August 17, 2017

Best Laid Plans

USAT triathlon coachEveryone that knows me knows I’m a planner. While I appreciate spontaneity I am more comfortable with a plan – one that’s flexible.
Serious triathletes are usually great planners. We plan our races. We plan our meals. We plan our workouts. We plan everything. We really have to be good planners because our training takes so much time we need to figure out a way to fit it all in.

For example, my normal training week has me doing 11 workouts per week, and I may be increasing that to 12. With 11 – 12 workouts a week you really need a plan. Here’s how I break it down:

• Annual plan: this is a week-by-week view of my entire calendar year. It shows the date, the minutes of each workout per week and any races I have signed up for.

• Weekly plan: this shows me the structure of my week. Which days I’ll be swimming, cycling, running and strength training as well as the minutes each day.

• Daily plan: this shows me the exact structure of my workout for the day. For example, if I have a treadmill workout planned it breaks it down minute-by-minute in terms of speed and incline.

This is precisely how I help the athletes I coach structure their year as well. Once you’ve got it all laid out you can see how it flows. The other thing I like is that it there is never any question about my workout for the day – it’s all there in black and white.

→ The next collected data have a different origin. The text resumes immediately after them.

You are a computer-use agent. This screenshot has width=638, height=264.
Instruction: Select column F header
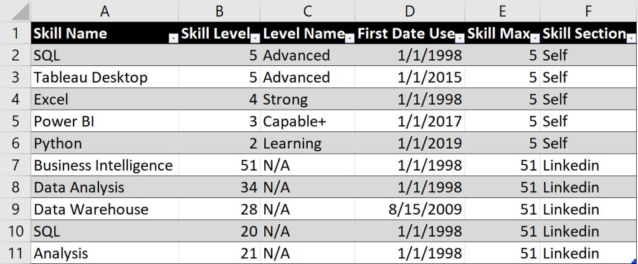589,11
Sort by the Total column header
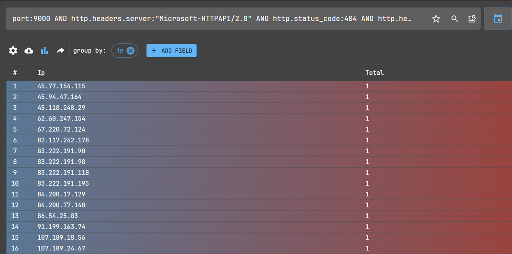This screenshot has width=512, height=254. coord(374,73)
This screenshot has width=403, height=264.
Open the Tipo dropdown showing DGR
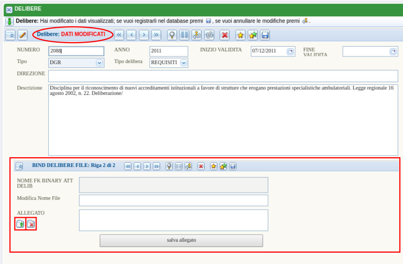tap(99, 63)
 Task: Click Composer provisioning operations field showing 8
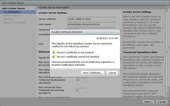pos(81,90)
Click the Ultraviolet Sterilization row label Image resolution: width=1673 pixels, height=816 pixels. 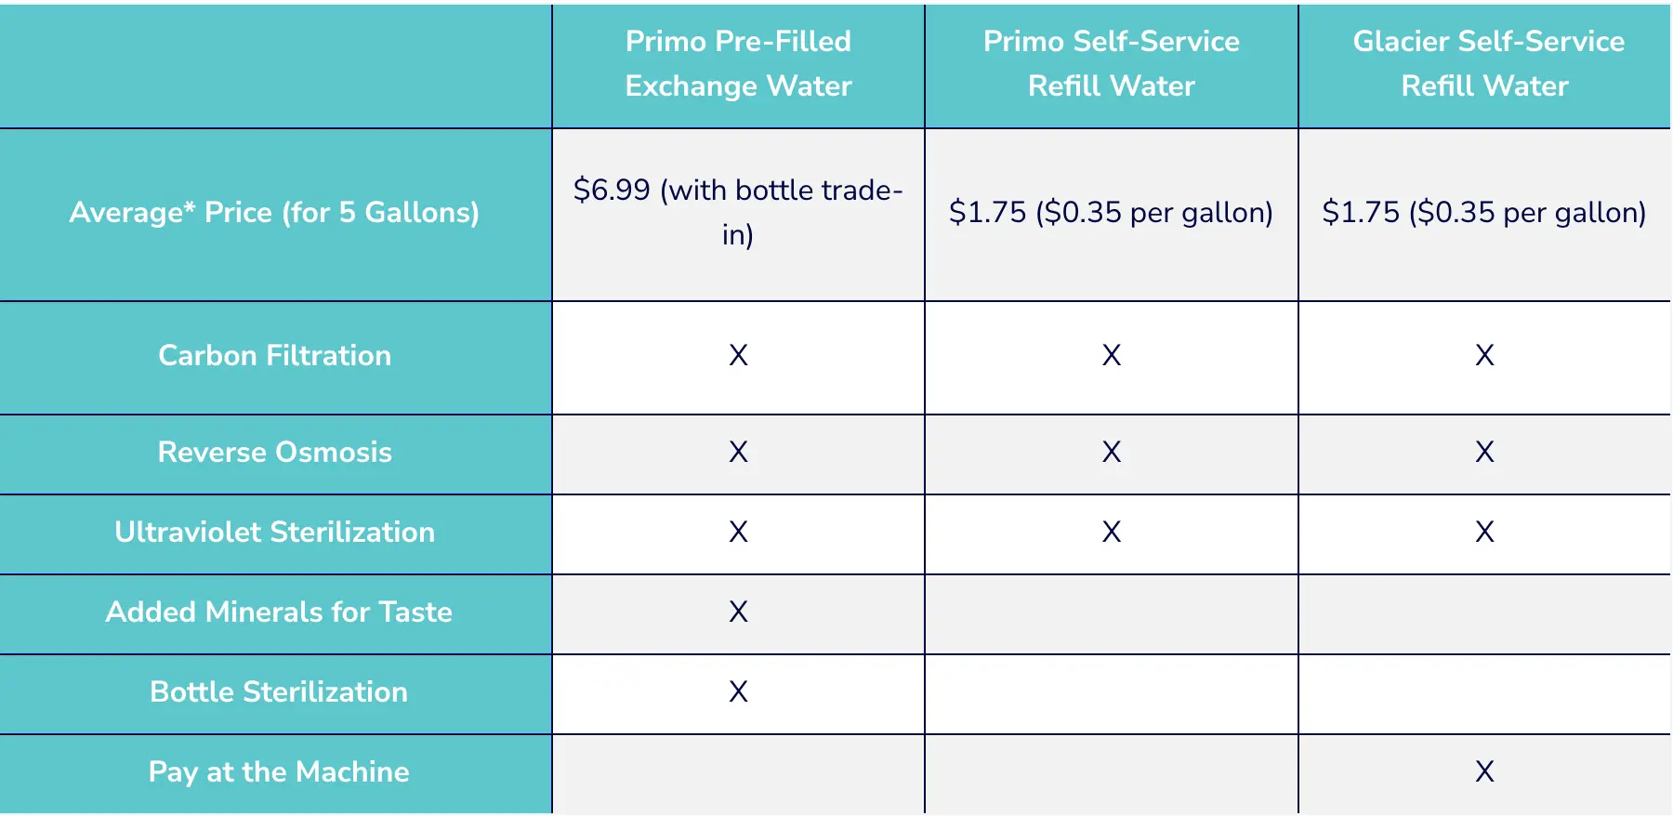[274, 533]
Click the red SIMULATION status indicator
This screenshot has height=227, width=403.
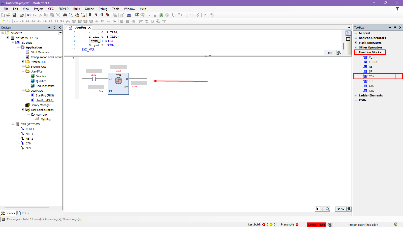point(316,224)
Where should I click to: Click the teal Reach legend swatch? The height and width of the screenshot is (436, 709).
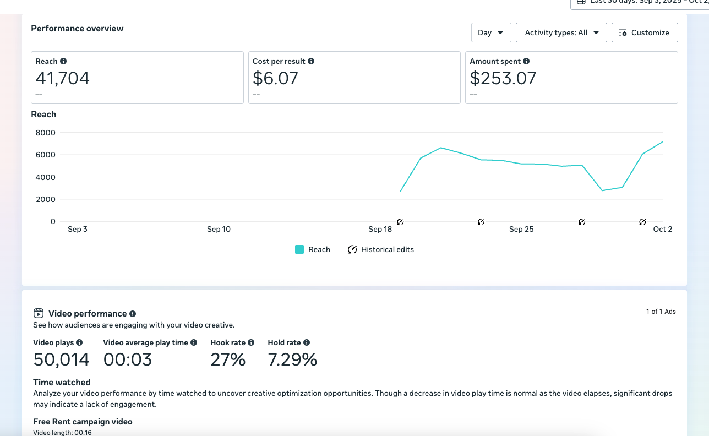(299, 249)
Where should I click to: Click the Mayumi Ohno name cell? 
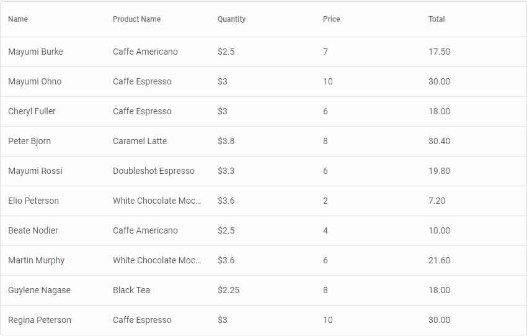coord(35,81)
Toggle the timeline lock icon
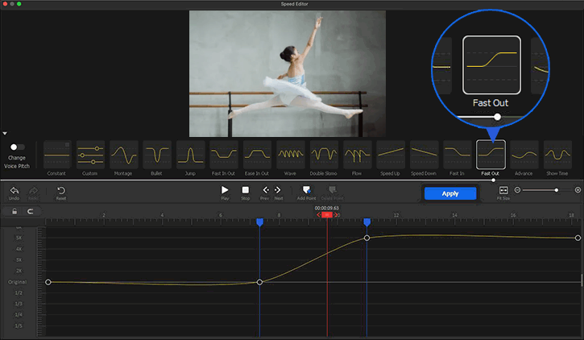Viewport: 584px width, 340px height. pyautogui.click(x=14, y=211)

Here’s the hitch: things don’t always go according to plan. An injury, vacation or another event may take you off your plan. In fact, you can count on something messing up your plan at some point. The question is how to respond to it.

The answer is that it all depends on whether it’s a short-term hiccup or a long-term one. If you simply miss one day don’t worry about it. Just go on to the next day’s workout as if nothing happened.

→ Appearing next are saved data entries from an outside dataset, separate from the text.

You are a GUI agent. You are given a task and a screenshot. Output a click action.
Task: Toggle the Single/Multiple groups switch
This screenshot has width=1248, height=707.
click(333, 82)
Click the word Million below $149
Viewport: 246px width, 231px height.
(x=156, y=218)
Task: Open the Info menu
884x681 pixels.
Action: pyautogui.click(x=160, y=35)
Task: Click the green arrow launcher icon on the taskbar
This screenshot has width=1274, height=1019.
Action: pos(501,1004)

However, if you’ve missed multiple days, or even weeks, which can be the case with an injury, you’ll need to adjust your plan.

My good pal and strength training partner, Mark Arenal, has had a stubborn injury that doesn’t allow him to run. Okay, so what do you do with that? Simple, he maintains his normal training regimen except when it comes to running. On his scheduled running days he either substitutes an additional swim, cycling or strength session.

Is it ideal? No. But while he’s recovering from his injury he’s lucky enough to be doing other things that will help his core strength and endurance.

So when your plans don’t come together as you want, don’t give up, just make a new plan.

Cheers!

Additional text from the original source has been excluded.